Feb 3 2013
A change in wind direction could have killed thousands more birds after scores were found washed ashore along England's south coast and covered in an oily substance.
Experts believe many birds could have been blown out to sea with winds coming from the north in an off-shore direction on Saturday, leading to yet more fatalities as they become cold and exhausted.
But winds coming from the south and west could bring even more dead birds ashore.
Hundreds of seabirds have died and thousands more have been washed up between West Sussex to Cornwall after being covered in the mystery sticky substance.
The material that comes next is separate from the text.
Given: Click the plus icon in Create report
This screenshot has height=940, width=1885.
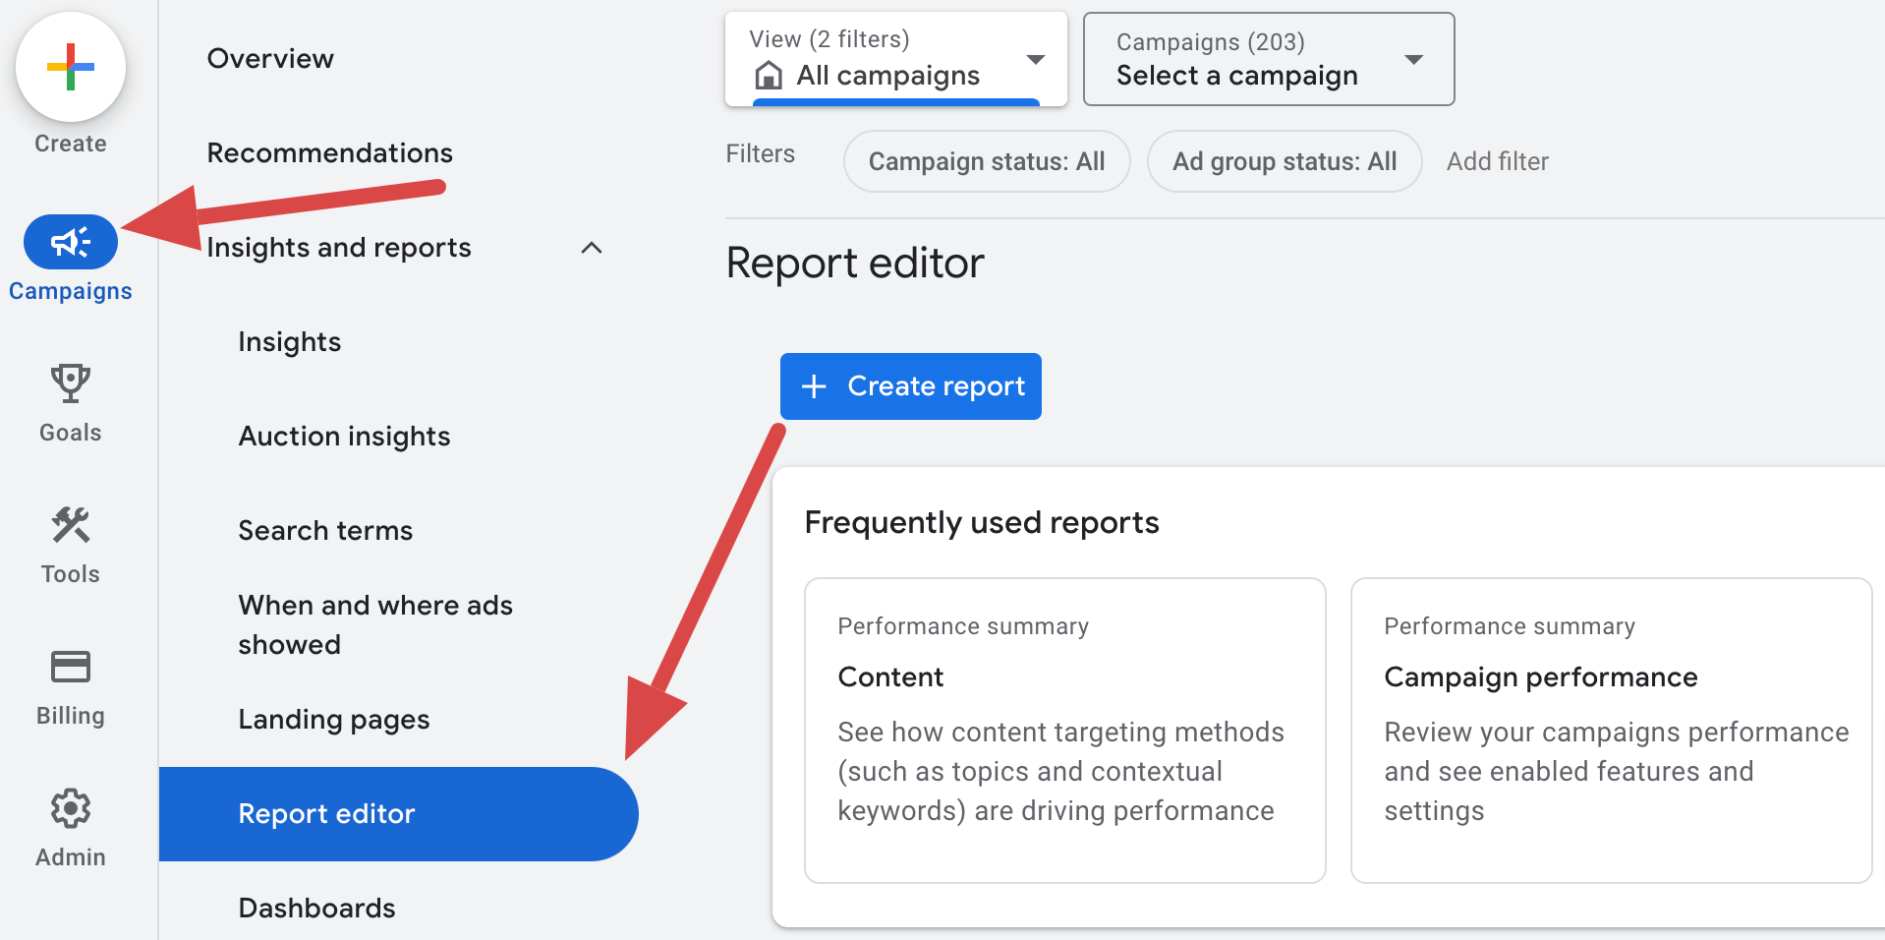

Emma Rance, marine conservation officer for the Dorset Wildlife Trust, said that a change in the wind had limited the numbers of birds being washed ashore. "The north-west offshore wind is now blowing many seabirds out to sea which will limit the rescuers' ability to recover the affected victims," she said. "This will also increase the overall number of fatalities."
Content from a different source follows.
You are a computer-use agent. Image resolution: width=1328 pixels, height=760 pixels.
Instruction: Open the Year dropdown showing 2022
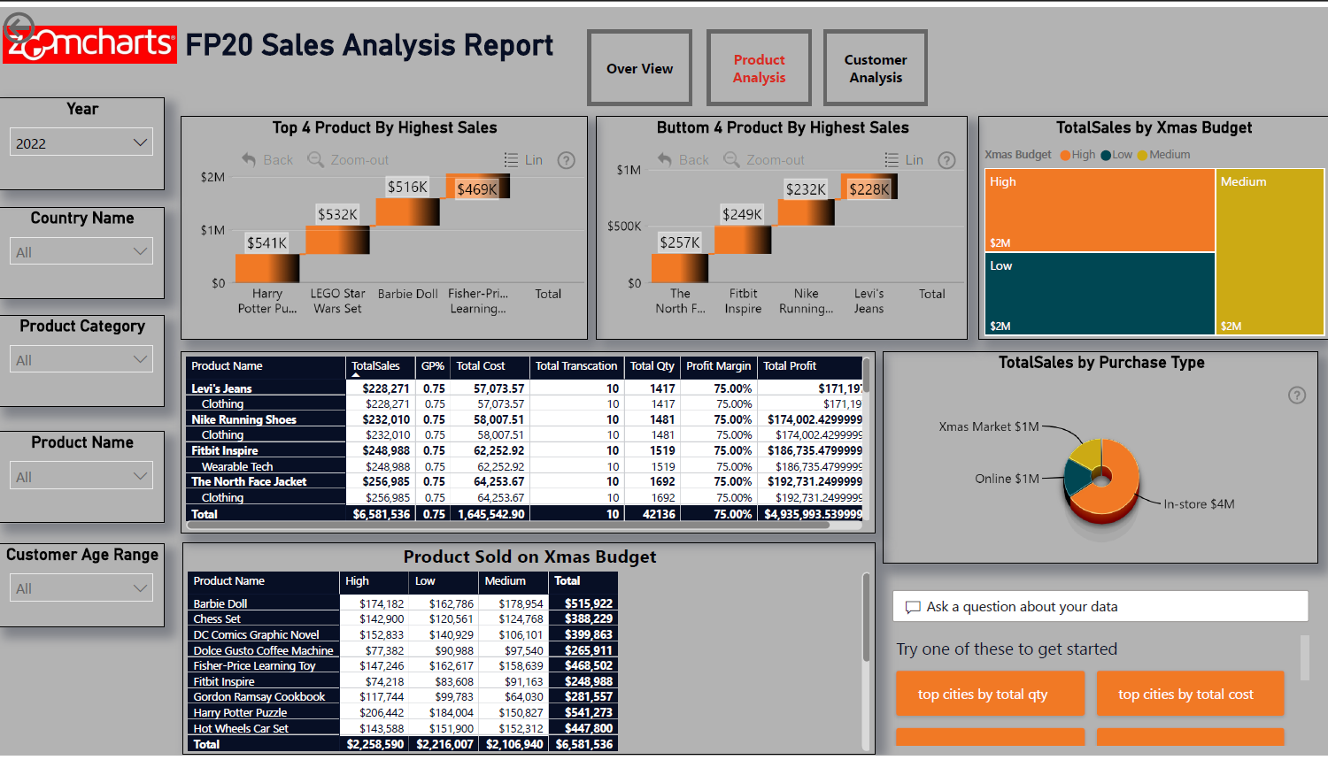coord(82,143)
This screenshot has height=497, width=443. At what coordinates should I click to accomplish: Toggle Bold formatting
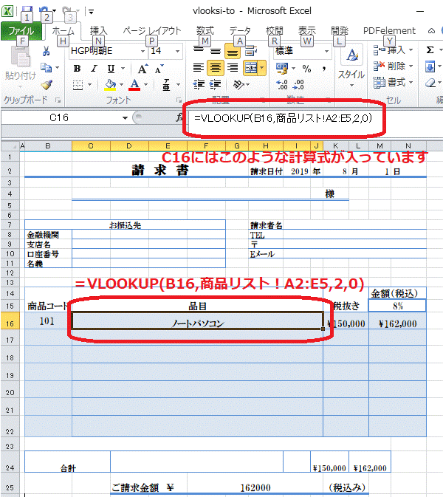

But that wind will change direction, moving to come from the south, and so could bring ashore the bodies of birds that have died from the cold and exhaustion.
In recent days wildlife experts and volunteers have raced to the shoreline to save as many birds as possible.
More than 250 birds, mostly guillemots and about 17 razorbills, are now being treated at the RSPCA West Hatch centre near Taunton, Somerset.
Peter Venn, manager of the centre, said: "It is still early days and hard to say how the birds will survive in the long-term. We don't know what this substance is or what it might be doing to the birds, but we can say the margarine does seem to remove it and we are doing all we possibly can to give them the best chance we can of survival."
Scientists from the Environment Agency identified the mystery substance as a refined mineral oil, but not from an animal or vegetable-based oil and ruled out palm oil. One expert said the oil could have been discharged into the sea accidentally or deliberately from a ship.